Australian hourly wage growth remains stuck in the mud, rising by a paltry 0.5% in the September quarter.
Part of the reason wages continue to wallow at near record lows, even with recent strength in employment growth, is because there’s still an abundance of underutilised workers — those either unemployed or employed but who would like to work more hours — in the Australian labour market.
While demand is clearly strengthening, there’s still an abundance of supply, keeping wage growth incredibly muted.
In order to help boost wage pressures, this supply, also known as labour market slack, needs to be absorbed through continued declines in the number of underutilised workers.
On that front, things are looking good.
According to data from jobs website Seek, job advertisements placed on its platform surged by 16.1% in the 12 months to October, the fastest pace seen this year.
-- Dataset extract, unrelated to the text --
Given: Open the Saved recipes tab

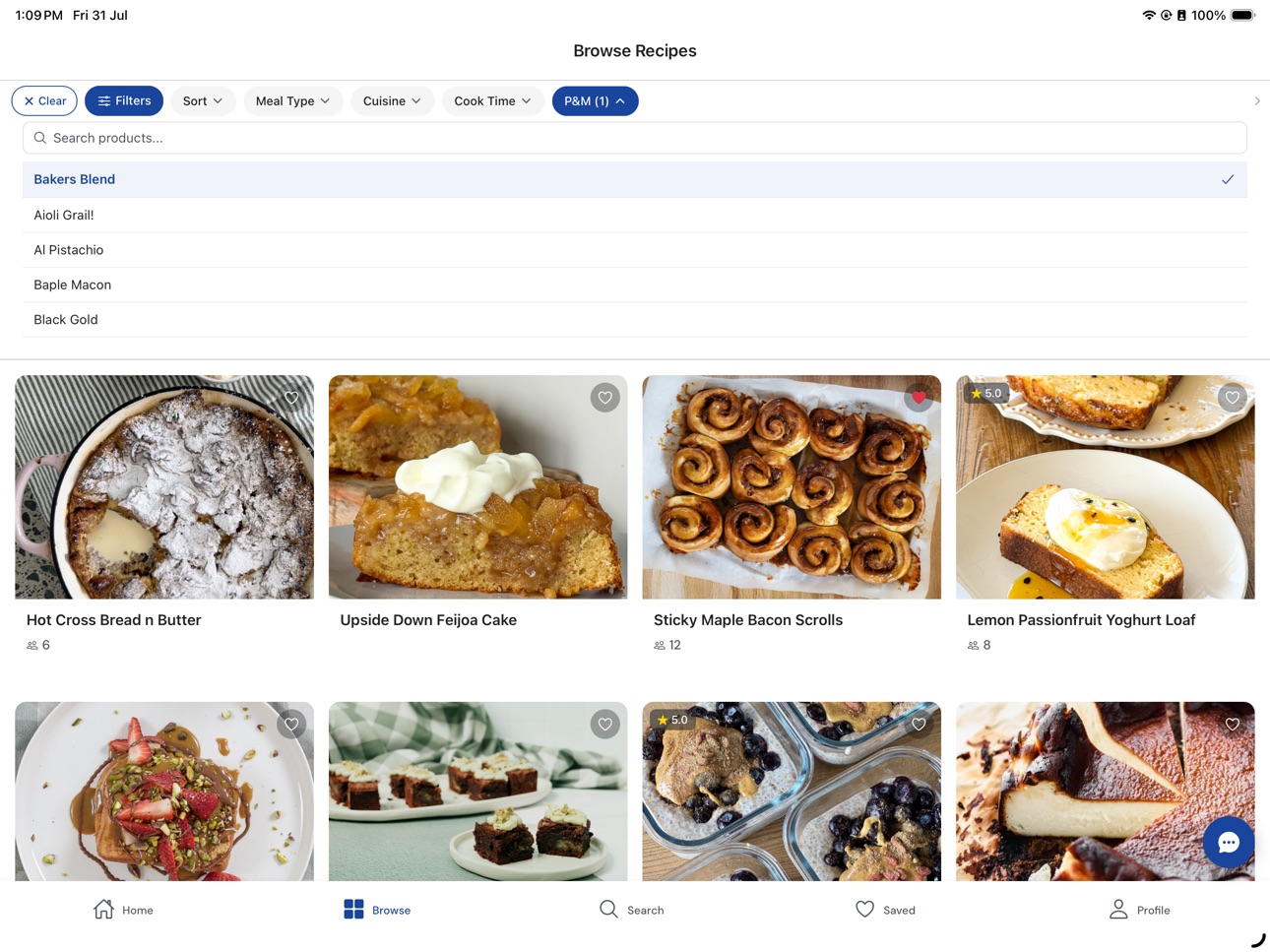Looking at the screenshot, I should pos(885,910).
“Fuelling this advertising uplift was positive growth across 28 of the 29 industries,” said Michael Ilczynski, Managing Director for Seek Australia and New Zealand.
“Our October data has revealed that hirers are keen to secure new employees ahead of the busy festive season and New Year.”
This chart from Seek, showing annual job advertisement growth by industry, certainly helps to build confidence that strong growth in hiring will continue in the months ahead, an outcome that bodes well for helping to reduce labour market slack.
Like the headline national increase, Seek said advertisements lifted in all Australian states and territories, led by South Australia.
“While off a lower base, South Australia recoded the largest annual growth of all states and territories, up 24.5% year-on-year,” Ilczynski said.
Like South Australia, there were also strong increases seen in Australia’s mining states and territories, Western Australia and the Northern Territory.
“The Western Australian labour market is still recovering but recorded an impressive 19.2% year-on-year growth this October, with trades, services and mining, resources and energy offering the most job opportunities across the state,” Ilczynski said.
Ads in the Northern Territory grew even faster, logging an increase of 21.2% from a year earlier.
Elsewhere, advertisements in Queensland, Victoria, Tasmania, the ACT and New South Wales grew by 18.9%, 18%, 14.9%, 12.7% and 12.4% respectively.
So while growth in advertisements is booming in locations where economic conditions are recovering, even states that recorded strong gains in employment this year, demand for workers remains strong.
That’s a good sign for employment growth, both ahead of today’s Australian jobs report for October and over the short-to-medium term.
If hiring of the magnitude seen recently continues, it will only help to soak up labour market slack, and, hopefully, help to build a bit of wage pressures for workers.